━━━━━ Exercise material ━━━━━

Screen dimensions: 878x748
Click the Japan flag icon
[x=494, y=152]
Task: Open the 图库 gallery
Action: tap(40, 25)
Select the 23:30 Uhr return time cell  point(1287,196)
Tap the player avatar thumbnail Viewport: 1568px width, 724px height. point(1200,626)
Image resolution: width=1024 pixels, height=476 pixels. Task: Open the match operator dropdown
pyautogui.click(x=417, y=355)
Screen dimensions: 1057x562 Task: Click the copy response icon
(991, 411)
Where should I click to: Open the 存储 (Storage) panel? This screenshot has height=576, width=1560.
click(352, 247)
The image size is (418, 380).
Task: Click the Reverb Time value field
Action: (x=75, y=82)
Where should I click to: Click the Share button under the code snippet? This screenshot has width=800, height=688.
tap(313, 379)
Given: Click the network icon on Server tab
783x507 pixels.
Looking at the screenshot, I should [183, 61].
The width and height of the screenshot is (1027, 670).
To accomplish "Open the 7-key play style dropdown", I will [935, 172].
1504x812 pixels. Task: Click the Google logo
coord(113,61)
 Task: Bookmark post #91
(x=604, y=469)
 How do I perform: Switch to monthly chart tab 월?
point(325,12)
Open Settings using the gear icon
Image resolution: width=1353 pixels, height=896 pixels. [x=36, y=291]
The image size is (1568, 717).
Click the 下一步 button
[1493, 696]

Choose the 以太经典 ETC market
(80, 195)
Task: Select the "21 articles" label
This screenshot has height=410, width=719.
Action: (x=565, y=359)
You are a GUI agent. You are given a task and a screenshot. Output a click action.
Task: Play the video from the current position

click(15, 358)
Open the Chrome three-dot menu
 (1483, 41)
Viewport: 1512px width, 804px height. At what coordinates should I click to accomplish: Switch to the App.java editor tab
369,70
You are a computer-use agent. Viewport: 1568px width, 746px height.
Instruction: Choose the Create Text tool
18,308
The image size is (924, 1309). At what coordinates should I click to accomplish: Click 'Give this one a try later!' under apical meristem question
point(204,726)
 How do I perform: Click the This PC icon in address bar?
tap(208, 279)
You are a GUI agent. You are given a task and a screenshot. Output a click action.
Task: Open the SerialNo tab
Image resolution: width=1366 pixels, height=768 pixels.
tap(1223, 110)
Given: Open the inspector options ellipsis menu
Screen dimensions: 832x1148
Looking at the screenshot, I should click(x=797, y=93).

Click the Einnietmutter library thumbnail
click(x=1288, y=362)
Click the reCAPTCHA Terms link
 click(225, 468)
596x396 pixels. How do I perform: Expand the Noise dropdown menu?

━━━━━

Each record must be returned exactly as it is written.

Screen dimensions: 878x748
Click the Japan flag icon
[x=494, y=152]
Task: Open the 图库 gallery
Action: tap(40, 25)
Select the 23:30 Uhr return time cell  point(1287,196)
Tap the player avatar thumbnail Viewport: 1568px width, 724px height. point(1200,626)
Image resolution: width=1024 pixels, height=476 pixels. Task: Open the match operator dropdown
pyautogui.click(x=417, y=355)
Screen dimensions: 1057x562 Task: Click the copy response icon
(991, 411)
Where should I click to: Open the 存储 (Storage) panel? This screenshot has height=576, width=1560.
click(352, 247)
The image size is (418, 380).
Task: Click the Reverb Time value field
Action: (x=75, y=82)
Where should I click to: Click the Share button under the code snippet? This screenshot has width=800, height=688.
tap(313, 379)
Given: Click the network icon on Server tab
783x507 pixels.
Looking at the screenshot, I should [183, 61].
The width and height of the screenshot is (1027, 670).
To accomplish "Open the 7-key play style dropdown", I will [935, 172].
1504x812 pixels. Task: Click the Google logo
coord(113,61)
 Task: Bookmark post #91
(x=604, y=469)
 How do I perform: Switch to monthly chart tab 월?
point(325,12)
Open Settings using the gear icon
Image resolution: width=1353 pixels, height=896 pixels. [x=36, y=291]
The image size is (1568, 717).
Click the 下一步 button
[1493, 696]

Choose the 以太经典 ETC market
(80, 195)
Task: Select the "21 articles" label
This screenshot has height=410, width=719.
Action: (x=565, y=359)
You are a GUI agent. You are given a task and a screenshot. Output a click action.
Task: Play the video from the current position

click(15, 358)
Open the Chrome three-dot menu
 (1483, 41)
Viewport: 1512px width, 804px height. At what coordinates should I click to accomplish: Switch to the App.java editor tab
369,70
You are a computer-use agent. Viewport: 1568px width, 746px height.
Instruction: Choose the Create Text tool
18,308
The image size is (924, 1309). At what coordinates should I click to accomplish: Click 'Give this one a try later!' under apical meristem question
point(204,726)
 How do I perform: Click the This PC icon in address bar?
tap(208, 279)
You are a GUI agent. You are given a task and a screenshot. Output a click action.
Task: Open the SerialNo tab
Image resolution: width=1366 pixels, height=768 pixels.
tap(1223, 110)
Given: Open the inspector options ellipsis menu
Screen dimensions: 832x1148
Looking at the screenshot, I should click(x=797, y=93).

Click the Einnietmutter library thumbnail
click(x=1288, y=362)
Click the reCAPTCHA Terms link
 click(225, 468)
596x396 pixels. How do I perform: Expand the Noise dropdown menu?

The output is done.